O retorno de Clarice


Ah, Clarice! Tão pensante! Tão metida à mulher, tão independente, tão ousada, tão livre, tão segura. Tão sozinha! Já nem se lembra da última vez que se apaixonou. É bom - disso ela se lembra bem -, mas é uma sensação que ficou perdida no tempo, meio amarelada, como os poemas que gostava de escrever na adolescência. Guarda apenas a lembrança de alguns romances que acabaram perdidos com as intolerâncias da juventude.

Achou, por algum tempo, que podia viver bem sozinha. Agora, no entanto, bate a falta de sentir de novo. Sábio Balzac que reverenciou a mulher de 30! A diferença existe. Depois dos 30, o olhar desanuvia, a cabeça esfria e o coração começa a considerar novas possibilidades. Já sabe se defender melhor, começa a ficar velhaco. O de Clarice está assim. E ela quer se apaixonar de novo.

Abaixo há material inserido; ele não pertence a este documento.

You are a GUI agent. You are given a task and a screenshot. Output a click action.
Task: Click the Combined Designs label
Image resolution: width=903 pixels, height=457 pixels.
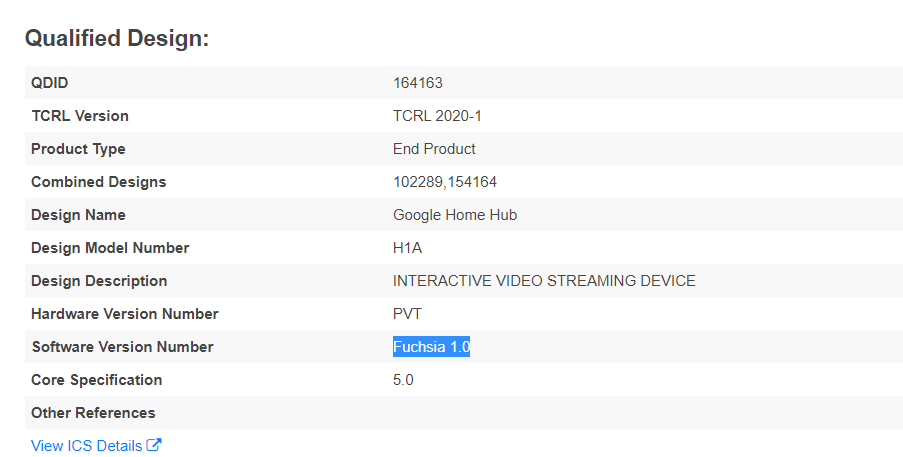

Engraçado! Se Murphy também gosta de agir nos terrenos do coração, Clarice está sob a força da Lei. Nem um moço, de longe sequer, chama a sua atenção. Nenhum olhar masculino toca além da sua vaidade. Logo agora que ela quer tanto. Por algum tempo, ela chegou a pensar que a culpa fosse toda sua. Talvez, tanto tempo sem gostar de alguém a tivesse deixado fria de vez. Mas, no fundo, ela sabia que não era isso. Clarice tem alma de artista e artistas nunca perdem a capacidade de amar. Podem, sim, mudar o foco por algum tempo, seja por opção, auto-defesa ou falta de oportunidades do destino, mas esfriar o coração, isso não. Vai contra a arte.

Clarice sabe que ainda pode acontecer. Na verdade, sente que vai ser logo e, se uma coisa nunca lhe faltou, é a intuição. Ela tem medo. Não sabe se ainda sabe viver um grande amor. Mas é um medo que vem num lampejo, na verdade. Ela sabe que sentir, amar verdadeiramente, é como andar de bicicleta ou escrever as poesias da adolescência: o retorno pode até ter seus tropeços, mas esquecer... Ah, isso ninguém esquece.